Insufficient Infrastructure
While implementation of the recently reengineered standards-setting infrastructure of IASC is well under way, IFAC’s plans for an enforcement infrastructure appear to be at a much earlier stage. In his response to the concept release, IFAC Technical Director James Sylph indicated that IFAC Council has been considering for some months proposals for the strengthening of IFAC and its abilities to monitor the compliance of its member bodies with its policies (including ethical and auditing standards). In addition, he said that steps were under way to introduce a program that would provide accreditation to individual accountants possessing knowledge and competency in International Accounting and Auditing Standards. At its May 2000, meeting, IFAC Council considered these proposals, but deferred further action.
To address these issues, the SEC (or IOSCO) could urge IFAC to prepare a comprehensive plan that will enable it to function effectively as an enforcement agency and the AICPA, with help from the academic and practitioner communities, could prepare an analysis (modeled after FASB’s IASC-U.S. Comparison Project) that compares IFAC’s International Standards for Auditing with U.S. GAAS. If an effective enforcement infrastructure becomes the one obstacle preventing acceptance of IASC standards, then an interim solution would be for the SEC to accept only those IASC financial statements that have been audited by a member of the AICPA SEC Practice Section.
Looking Forward
Reconciliation should continue until the necessary infrastructures for both standards setting and enforcement have been judged adequate and effective by IOSCO and, by extension, the SEC. By that time, there will have been some narrowing of differences by the cooperative efforts of standards setters: The IASC will have addressed some additional issues, removed some alternatives (though probably not all), provided additional interpretive guidance (but still less than U.S. GAAP), and increased its disclosure requirements. At that point, barring some unresolved, overriding fatal deficiency, the SEC should discontinue the reconciliation requirement altogether. Although reconciliation of some but not all IAS is not an unworkable option, a better solution would be to require the use of the IAS alternative that parallels U.S. GAAP, and to require additional disclosure for those material differences in recognition, measurement, or disclosure that remain.
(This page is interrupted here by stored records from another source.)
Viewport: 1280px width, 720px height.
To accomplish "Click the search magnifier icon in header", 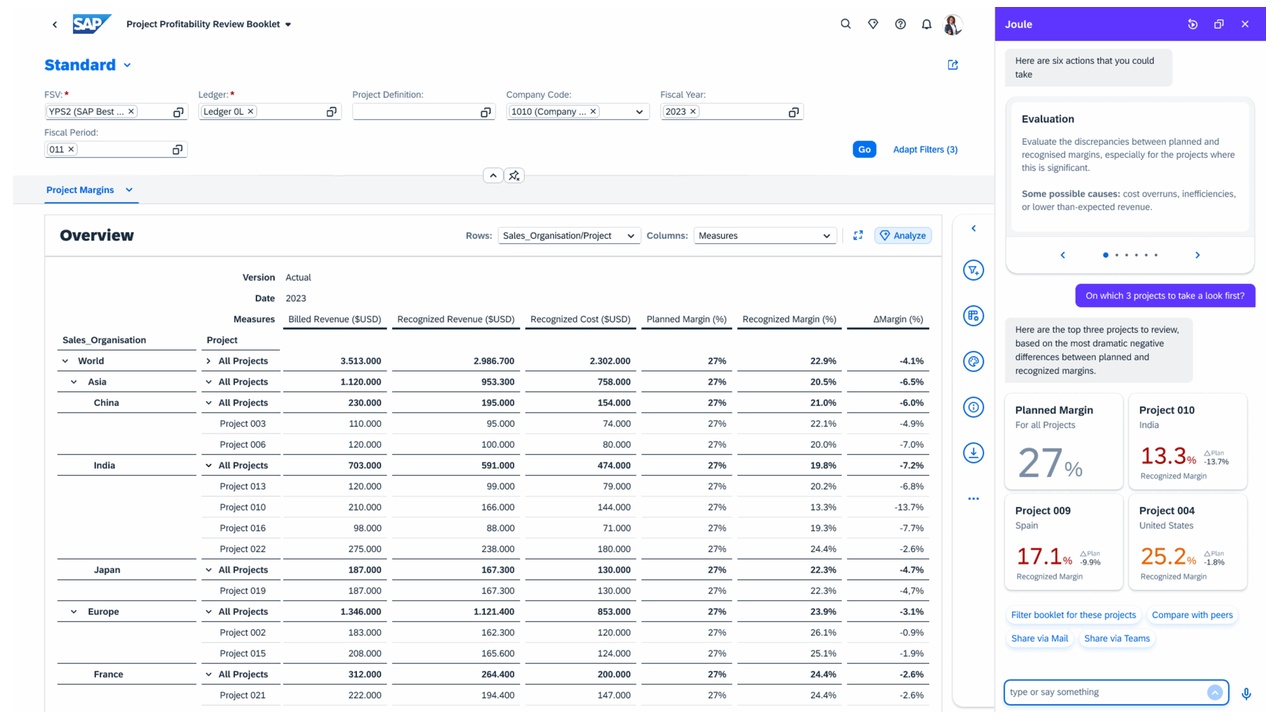I will click(x=845, y=24).
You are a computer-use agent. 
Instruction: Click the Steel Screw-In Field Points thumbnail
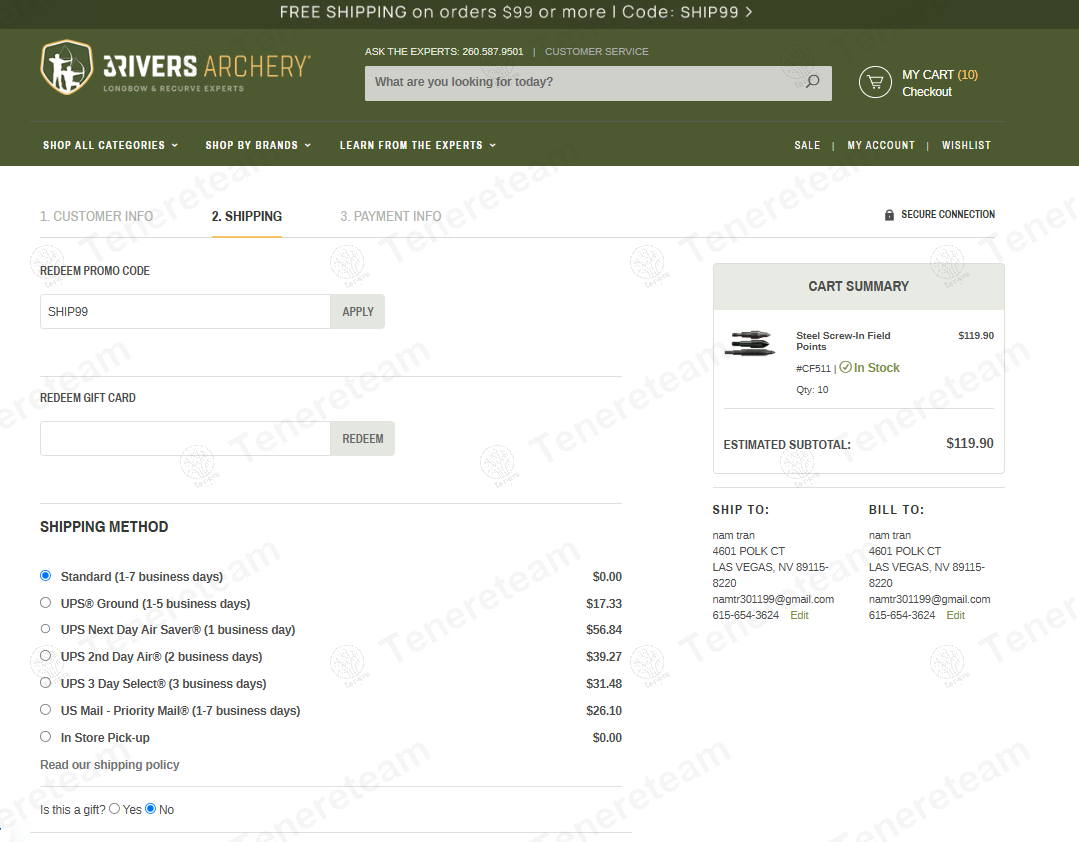(749, 343)
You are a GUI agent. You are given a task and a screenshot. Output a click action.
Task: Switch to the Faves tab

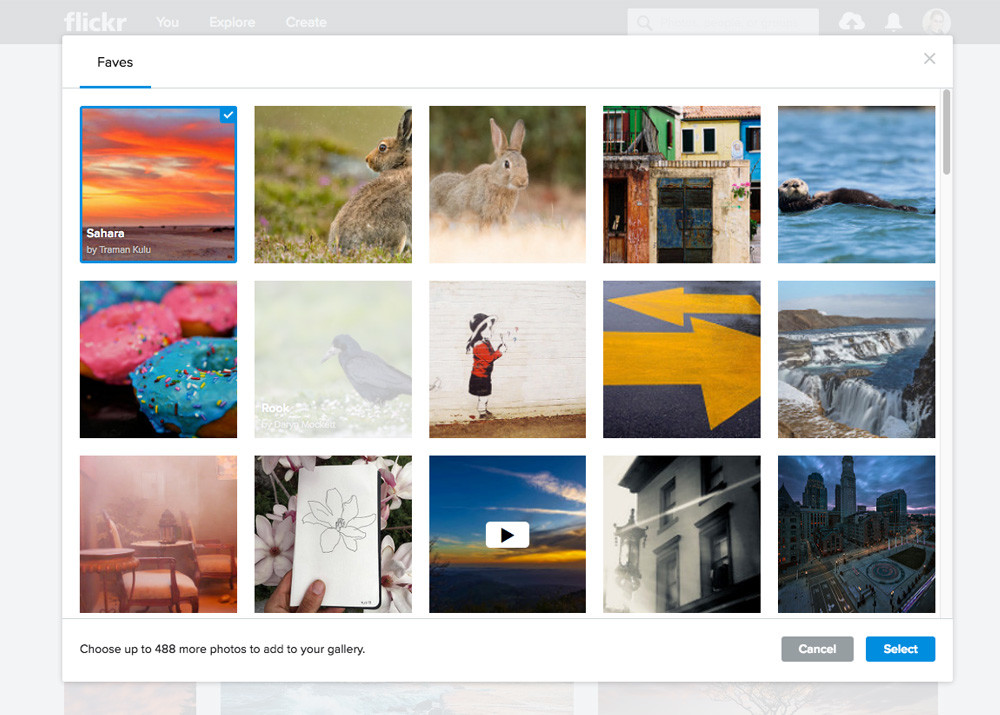click(x=114, y=62)
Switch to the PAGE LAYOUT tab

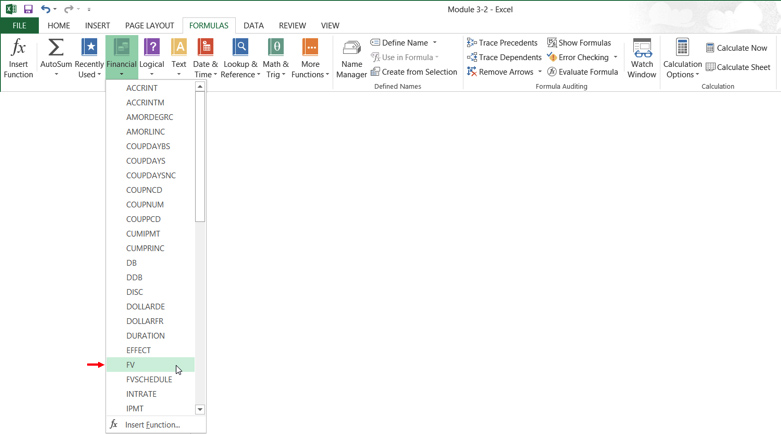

Most importantly, the SEC should facilitate convergence of U.S. and international standards by identifying now, in very specific terms, the most important issues needing attention—enforcement infrastructure, fundamental accounting issues not addressed by IASC standards, and interpretive guidance for specified IASC standards—so that the IASC and IFAC, with support from the AICPA, FASB, and others, can focus attention and resources on those issues.